The Kevin Kolb trade has been highly publicized and criticized. Some think Kevin Kolb is the right man for the job, others think he will not pan out and some think that the Cardinals paid too much no matter how he performs.
Here at Arizonasports.com, we compiled a list of various reactions from major media outlets to see where they stand on the Kolb acquisition.
What does a Pro Bowl cornerback, a second-round draft pick and a reported $63 million get you in the NFL these days? A backup quarterback. Grade: C-.
As we wrote a few weeks ago, he has a profile that could easily be Matt Schaub’s before he was dealt to Houston — or A.J. Feeley’s before he was sent to Miami after a brief run as the backup hero in Philly. Kolb has Arizona’s faith, but statistically, he’s still a bit of a leap.
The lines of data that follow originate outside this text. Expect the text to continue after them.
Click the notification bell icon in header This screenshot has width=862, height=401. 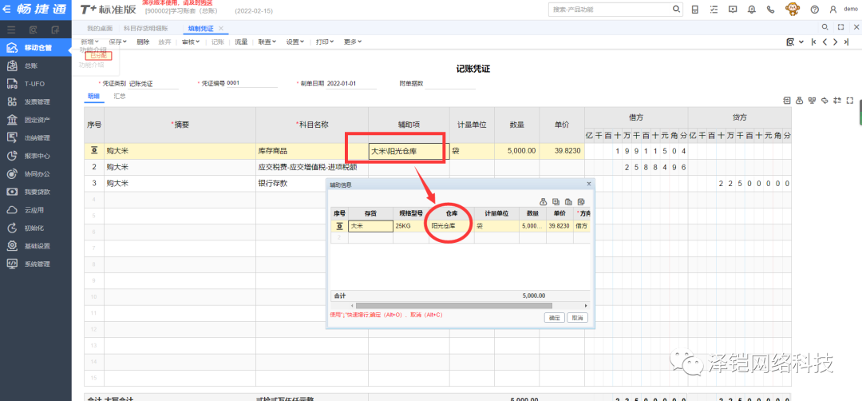(752, 10)
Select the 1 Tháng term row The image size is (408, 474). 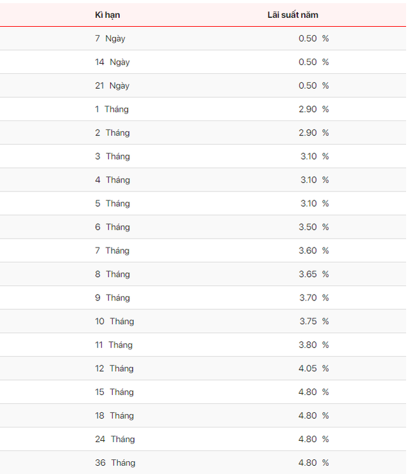(x=203, y=109)
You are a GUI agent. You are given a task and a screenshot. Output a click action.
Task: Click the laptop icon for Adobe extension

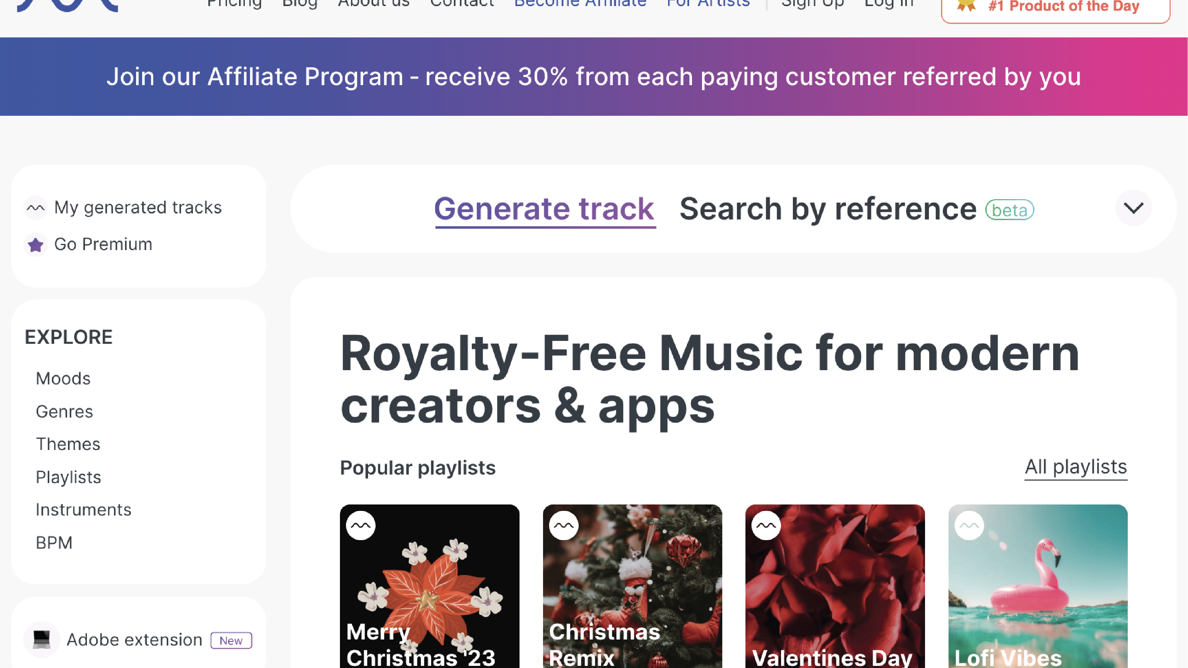[x=42, y=639]
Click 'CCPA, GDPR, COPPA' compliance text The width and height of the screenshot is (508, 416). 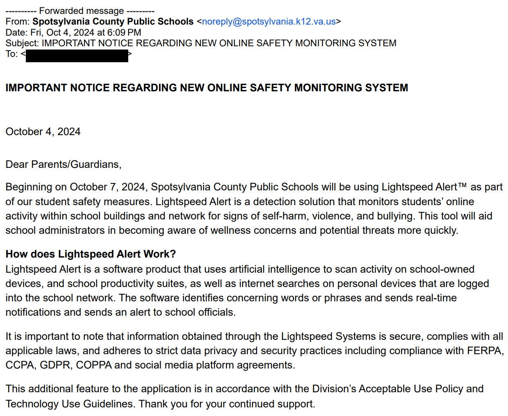tap(59, 365)
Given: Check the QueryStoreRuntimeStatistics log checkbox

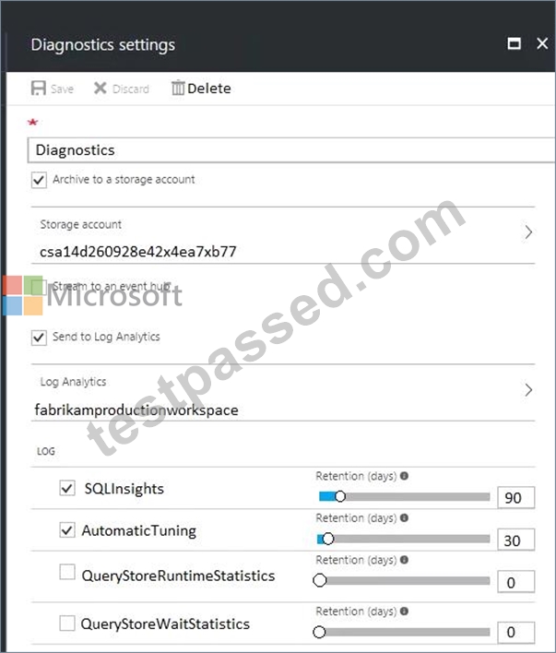Looking at the screenshot, I should 67,572.
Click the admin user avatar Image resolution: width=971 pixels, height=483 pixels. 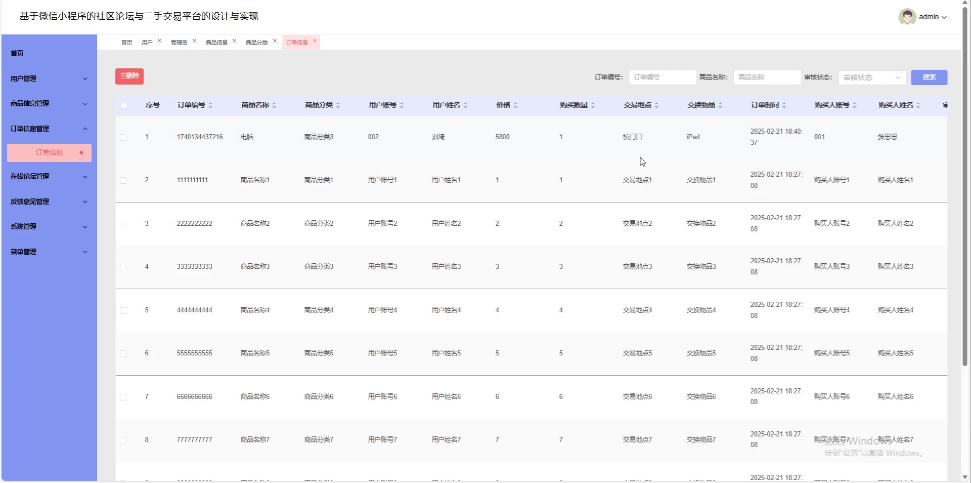[907, 17]
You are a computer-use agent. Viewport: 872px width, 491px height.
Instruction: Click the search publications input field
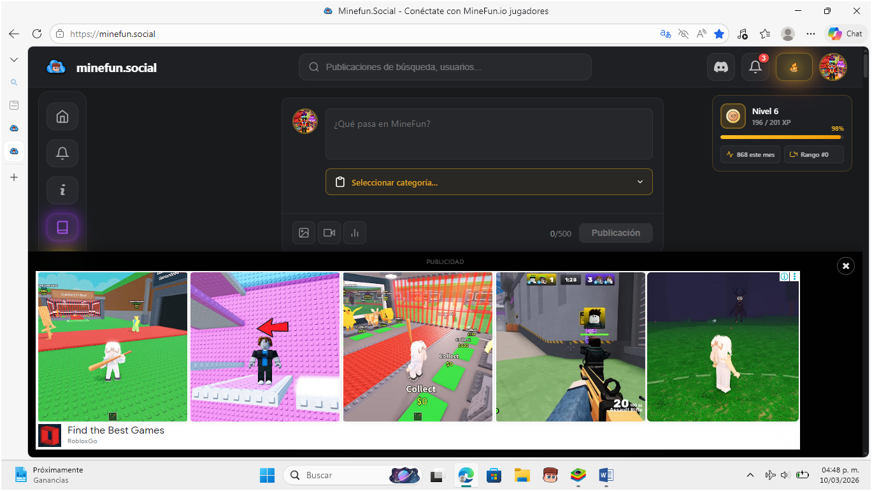click(x=454, y=67)
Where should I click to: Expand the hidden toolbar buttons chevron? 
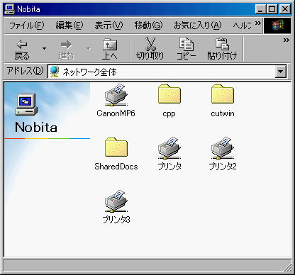(x=286, y=40)
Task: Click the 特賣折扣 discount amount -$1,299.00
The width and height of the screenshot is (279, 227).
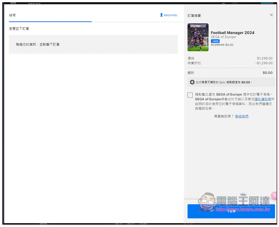Action: coord(264,63)

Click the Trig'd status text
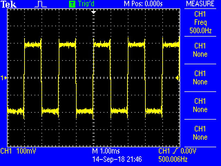(86, 4)
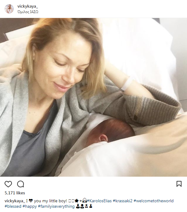This screenshot has width=187, height=212.
Task: View the 5,171 likes list
Action: tap(15, 193)
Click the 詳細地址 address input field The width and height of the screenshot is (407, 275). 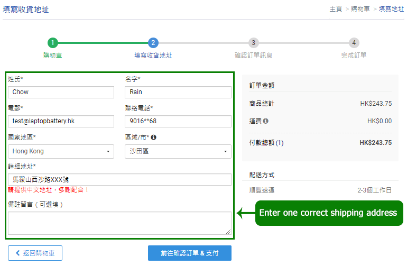click(119, 179)
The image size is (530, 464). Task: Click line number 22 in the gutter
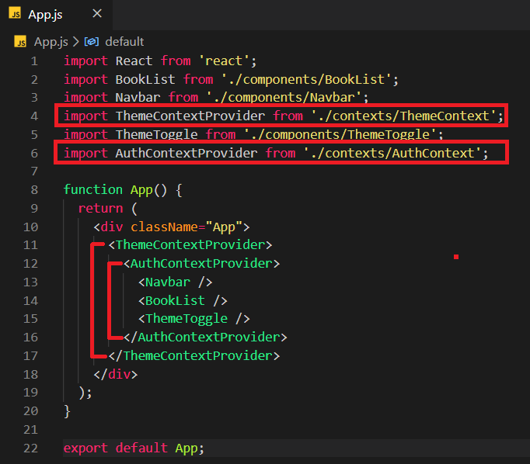pos(30,448)
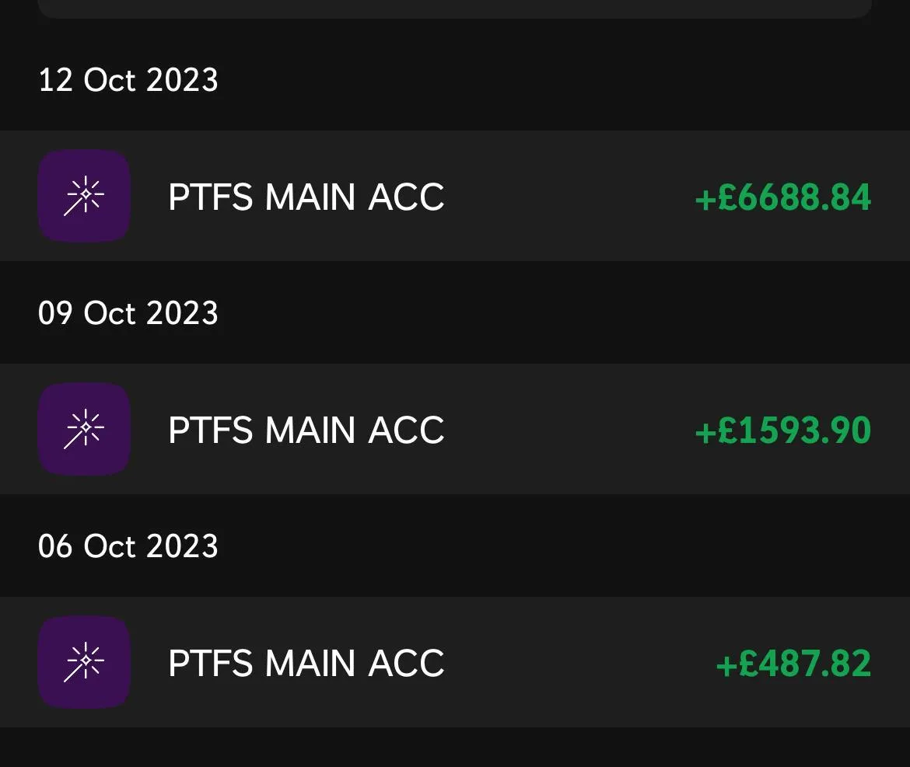Tap the word ACC in the 12 Oct transaction name

(x=406, y=197)
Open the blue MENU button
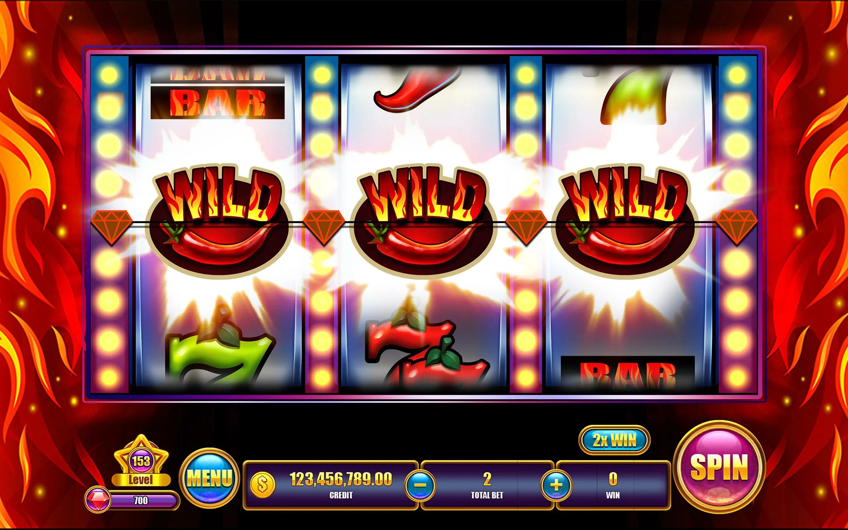The width and height of the screenshot is (848, 530). coord(210,477)
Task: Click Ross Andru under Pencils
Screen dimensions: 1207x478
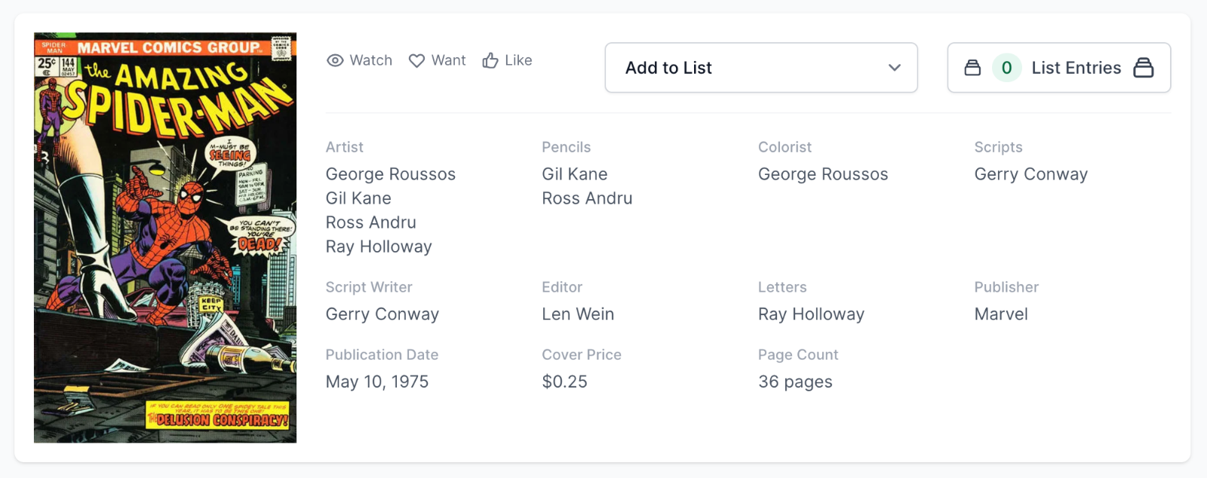Action: point(587,198)
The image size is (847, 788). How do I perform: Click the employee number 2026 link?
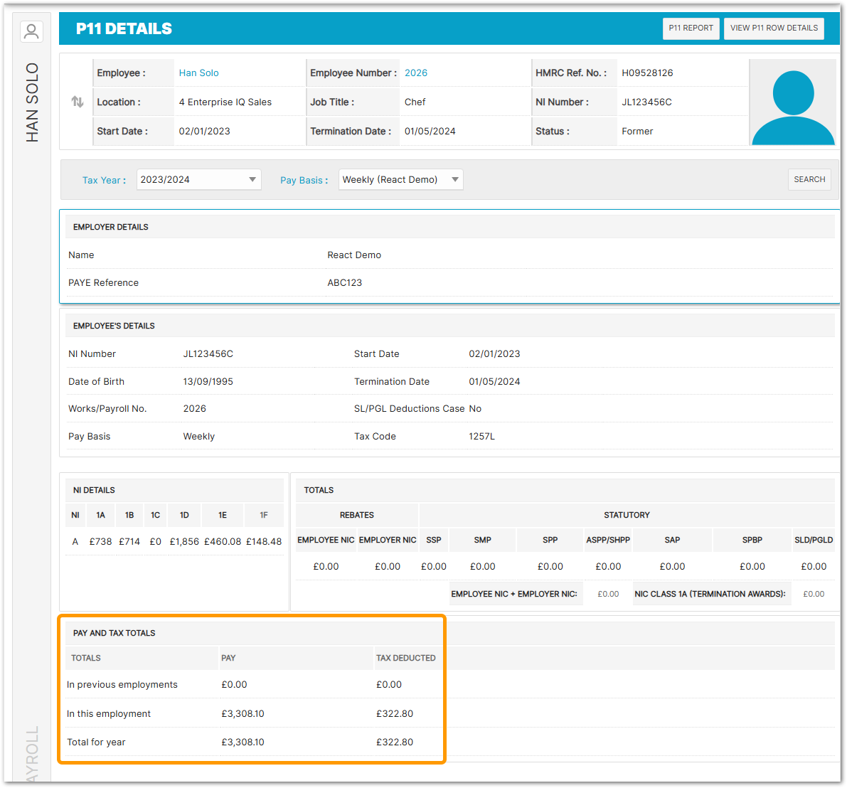[416, 73]
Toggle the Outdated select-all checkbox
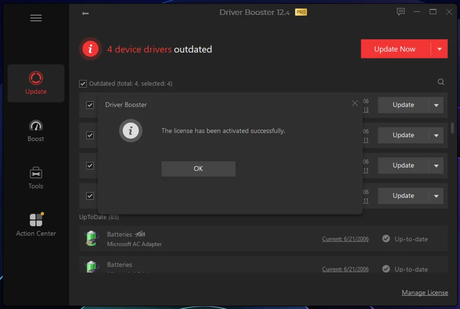The height and width of the screenshot is (309, 460). 83,84
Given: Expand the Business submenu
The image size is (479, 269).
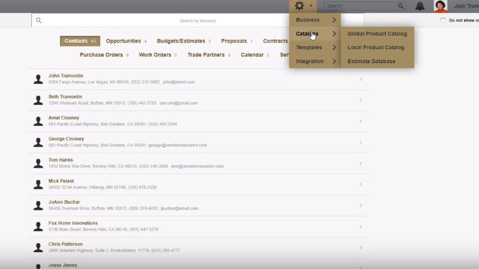Looking at the screenshot, I should click(315, 20).
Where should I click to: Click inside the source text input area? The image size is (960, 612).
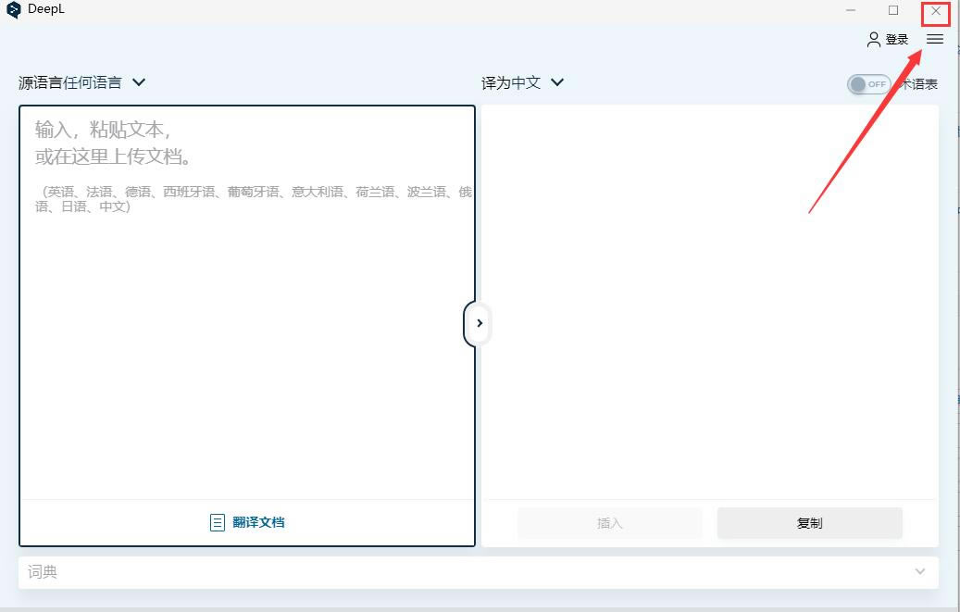[245, 306]
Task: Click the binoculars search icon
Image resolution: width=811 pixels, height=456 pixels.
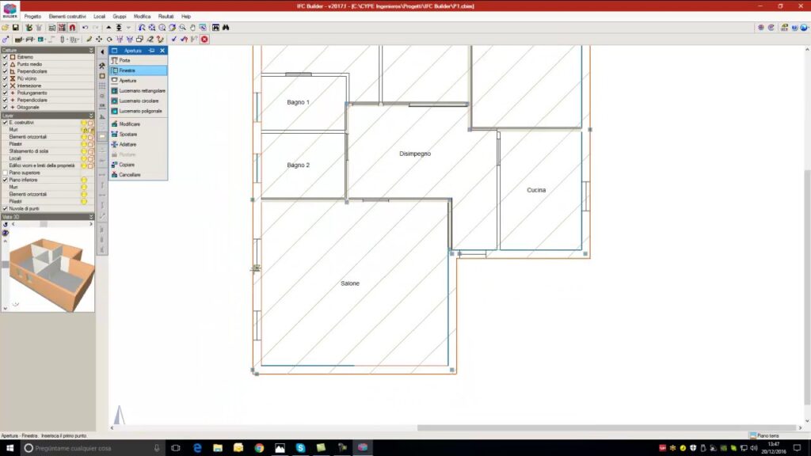Action: pos(226,28)
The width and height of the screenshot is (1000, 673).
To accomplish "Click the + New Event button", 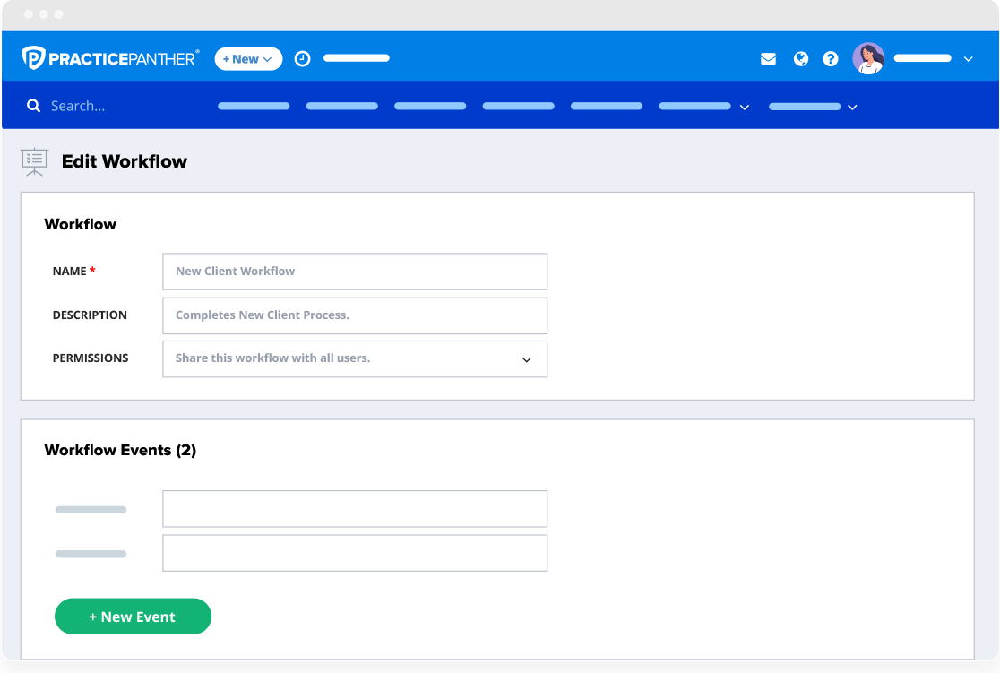I will click(x=133, y=617).
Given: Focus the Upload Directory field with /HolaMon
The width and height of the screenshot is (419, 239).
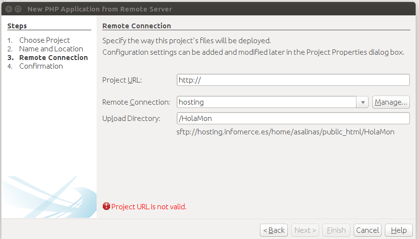Looking at the screenshot, I should 293,118.
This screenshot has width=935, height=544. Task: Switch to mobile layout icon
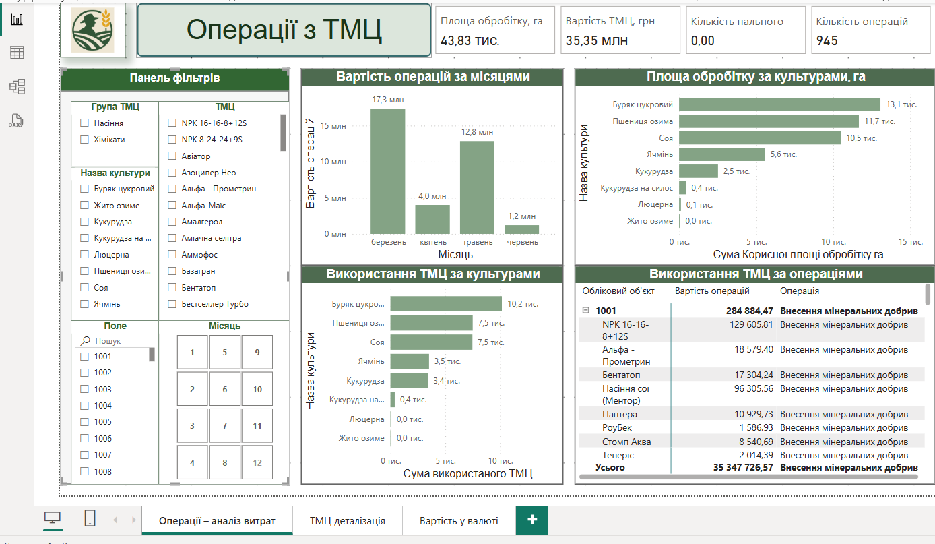click(x=90, y=518)
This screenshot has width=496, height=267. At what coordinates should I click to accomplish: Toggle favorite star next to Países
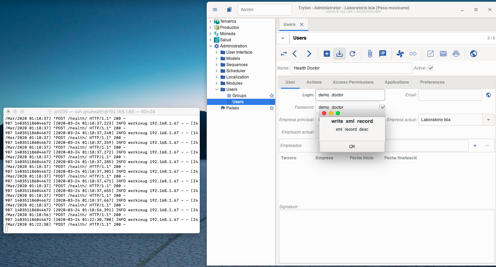point(272,108)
So now we have Kevin Kolb going to Arizona for a young cornerback and a second-round draft pick, and if I’m the Cardinals, yeah, I’m at least wary. I mean, if there’s a lesson here it’s that when Andy Reid and the Eagles give up on quarterbacks they usually gain the advantage. Feeley is out of the league. McNabb is out of Washington. And Kolb?
Kolb’s body of work in four NFL seasons is hardly extensive. He has completed 194 of 319 passes (60.8 percent) for 2,082 yards and 11 touchdowns, with 14 interceptions. And he has started only seven games (five of them last season).
That’s not exactly a Kurt Warner-like resume, but the Cardinals believe Kolb is good enough to stop their game of musical chairs at the position.
On the surface of it, the price tag for Kevin Kolb seems steep.
But the cost of not getting him, for the Arizona Cardinals, may well have been immeasurable.If the Cardinals believe Kolb is a franchise quarterback, as the Eagles did when they traded Donovan McNabb away 16 months ago, then they had to pull the trigger on this one. All that was at stake was the life of the resurgence they’ve experienced under general manager Rod Graves and coach Ken Whisenhunt.